Records from a data source
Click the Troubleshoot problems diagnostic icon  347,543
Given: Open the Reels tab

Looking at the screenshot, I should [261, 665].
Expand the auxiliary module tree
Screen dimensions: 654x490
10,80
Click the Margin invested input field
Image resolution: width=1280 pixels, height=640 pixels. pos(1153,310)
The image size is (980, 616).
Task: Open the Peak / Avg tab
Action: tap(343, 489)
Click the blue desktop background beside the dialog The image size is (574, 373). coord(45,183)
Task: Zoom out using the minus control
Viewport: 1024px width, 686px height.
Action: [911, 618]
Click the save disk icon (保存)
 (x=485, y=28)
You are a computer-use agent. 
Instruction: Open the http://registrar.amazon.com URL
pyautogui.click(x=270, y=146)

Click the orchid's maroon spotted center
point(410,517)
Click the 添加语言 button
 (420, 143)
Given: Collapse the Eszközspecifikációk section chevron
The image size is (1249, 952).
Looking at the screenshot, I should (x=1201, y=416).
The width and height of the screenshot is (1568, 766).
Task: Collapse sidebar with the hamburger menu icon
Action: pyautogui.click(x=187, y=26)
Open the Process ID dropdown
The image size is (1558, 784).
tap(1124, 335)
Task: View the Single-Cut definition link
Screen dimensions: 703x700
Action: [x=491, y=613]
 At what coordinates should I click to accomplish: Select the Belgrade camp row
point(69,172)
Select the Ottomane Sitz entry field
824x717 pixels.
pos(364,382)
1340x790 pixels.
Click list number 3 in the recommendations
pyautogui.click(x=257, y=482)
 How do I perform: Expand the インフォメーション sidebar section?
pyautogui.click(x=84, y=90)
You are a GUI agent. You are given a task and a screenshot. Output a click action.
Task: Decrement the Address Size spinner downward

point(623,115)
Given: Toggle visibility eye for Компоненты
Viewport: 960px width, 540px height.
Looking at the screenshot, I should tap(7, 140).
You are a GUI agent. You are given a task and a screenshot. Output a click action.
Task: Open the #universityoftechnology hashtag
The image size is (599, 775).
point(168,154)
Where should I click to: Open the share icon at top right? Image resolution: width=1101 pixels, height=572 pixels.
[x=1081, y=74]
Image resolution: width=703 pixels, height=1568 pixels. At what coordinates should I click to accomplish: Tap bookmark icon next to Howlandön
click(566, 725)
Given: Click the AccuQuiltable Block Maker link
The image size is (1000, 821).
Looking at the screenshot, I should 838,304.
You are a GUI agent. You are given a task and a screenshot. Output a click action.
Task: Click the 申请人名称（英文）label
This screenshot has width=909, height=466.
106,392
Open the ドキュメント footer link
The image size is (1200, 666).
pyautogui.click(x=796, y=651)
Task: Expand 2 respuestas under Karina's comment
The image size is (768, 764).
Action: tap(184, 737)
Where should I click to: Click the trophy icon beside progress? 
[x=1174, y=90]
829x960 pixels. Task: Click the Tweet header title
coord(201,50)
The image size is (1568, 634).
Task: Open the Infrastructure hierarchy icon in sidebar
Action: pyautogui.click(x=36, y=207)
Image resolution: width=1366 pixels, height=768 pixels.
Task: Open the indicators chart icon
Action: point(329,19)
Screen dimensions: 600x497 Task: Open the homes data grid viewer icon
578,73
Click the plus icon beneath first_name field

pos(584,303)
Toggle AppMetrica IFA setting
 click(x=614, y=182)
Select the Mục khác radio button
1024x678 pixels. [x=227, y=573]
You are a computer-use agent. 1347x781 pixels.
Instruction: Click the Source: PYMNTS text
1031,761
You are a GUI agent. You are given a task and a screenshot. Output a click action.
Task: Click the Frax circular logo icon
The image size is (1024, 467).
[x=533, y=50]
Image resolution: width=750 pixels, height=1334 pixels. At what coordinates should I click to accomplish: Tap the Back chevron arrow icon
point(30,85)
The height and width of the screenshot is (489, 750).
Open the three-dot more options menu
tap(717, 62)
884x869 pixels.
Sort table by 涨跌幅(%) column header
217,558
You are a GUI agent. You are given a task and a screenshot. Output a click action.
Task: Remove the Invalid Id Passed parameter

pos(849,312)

◆ **Work request**: When you answer, set down the entries above precisely as they read.

◆ **Expected answer**:
Click the Troubleshoot problems diagnostic icon  347,543
Given: Open the Reels tab

Looking at the screenshot, I should [261, 665].
Expand the auxiliary module tree
Screen dimensions: 654x490
10,80
Click the Margin invested input field
Image resolution: width=1280 pixels, height=640 pixels. pos(1153,310)
The image size is (980, 616).
Task: Open the Peak / Avg tab
Action: tap(343, 489)
Click the blue desktop background beside the dialog The image size is (574, 373). coord(45,183)
Task: Zoom out using the minus control
Viewport: 1024px width, 686px height.
Action: [911, 618]
Click the save disk icon (保存)
 (x=485, y=28)
You are a computer-use agent. 
Instruction: Open the http://registrar.amazon.com URL
pyautogui.click(x=270, y=146)

Click the orchid's maroon spotted center
point(410,517)
Click the 添加语言 button
 (420, 143)
Given: Collapse the Eszközspecifikációk section chevron
The image size is (1249, 952).
Looking at the screenshot, I should (x=1201, y=416).
The width and height of the screenshot is (1568, 766).
Task: Collapse sidebar with the hamburger menu icon
Action: pyautogui.click(x=187, y=26)
Open the Process ID dropdown
The image size is (1558, 784).
tap(1124, 335)
Task: View the Single-Cut definition link
Screen dimensions: 703x700
Action: [x=491, y=613]
 At what coordinates should I click to accomplish: Select the Belgrade camp row
point(69,172)
Select the Ottomane Sitz entry field
824x717 pixels.
pos(364,382)
1340x790 pixels.
Click list number 3 in the recommendations
pyautogui.click(x=257, y=482)
 How do I perform: Expand the インフォメーション sidebar section?
pyautogui.click(x=84, y=90)
You are a GUI agent. You are given a task and a screenshot. Output a click action.
Task: Decrement the Address Size spinner downward

point(623,115)
Given: Toggle visibility eye for Компоненты
Viewport: 960px width, 540px height.
Looking at the screenshot, I should tap(7, 140).
You are a GUI agent. You are given a task and a screenshot. Output a click action.
Task: Open the #universityoftechnology hashtag
The image size is (599, 775).
point(168,154)
Where should I click to: Open the share icon at top right? Image resolution: width=1101 pixels, height=572 pixels.
[x=1081, y=74]
Image resolution: width=703 pixels, height=1568 pixels. At what coordinates should I click to accomplish: Tap bookmark icon next to Howlandön
click(566, 725)
Given: Click the AccuQuiltable Block Maker link
The image size is (1000, 821).
Looking at the screenshot, I should 838,304.
You are a GUI agent. You are given a task and a screenshot. Output a click action.
Task: Click the 申请人名称（英文）label
This screenshot has width=909, height=466.
106,392
Open the ドキュメント footer link
The image size is (1200, 666).
pyautogui.click(x=796, y=651)
Task: Expand 2 respuestas under Karina's comment
The image size is (768, 764).
Action: tap(184, 737)
Where should I click to: Click the trophy icon beside progress? 
[x=1174, y=90]
829x960 pixels. Task: Click the Tweet header title
coord(201,50)
The image size is (1568, 634).
Task: Open the Infrastructure hierarchy icon in sidebar
Action: pyautogui.click(x=36, y=207)
Image resolution: width=1366 pixels, height=768 pixels.
Task: Open the indicators chart icon
Action: point(329,19)
Screen dimensions: 600x497 Task: Open the homes data grid viewer icon
578,73
Click the plus icon beneath first_name field

pos(584,303)
Toggle AppMetrica IFA setting
 click(x=614, y=182)
Select the Mục khác radio button
1024x678 pixels. [x=227, y=573]
You are a computer-use agent. 1347x781 pixels.
Instruction: Click the Source: PYMNTS text
1031,761
You are a GUI agent. You are given a task and a screenshot. Output a click action.
Task: Click the Frax circular logo icon
The image size is (1024, 467).
[x=533, y=50]
Image resolution: width=750 pixels, height=1334 pixels. At what coordinates should I click to accomplish: Tap the Back chevron arrow icon
point(30,85)
The height and width of the screenshot is (489, 750).
Open the three-dot more options menu
tap(717, 62)
884x869 pixels.
Sort table by 涨跌幅(%) column header
217,558
You are a GUI agent. You are given a task and a screenshot. Output a click action.
Task: Remove the Invalid Id Passed parameter

pos(849,312)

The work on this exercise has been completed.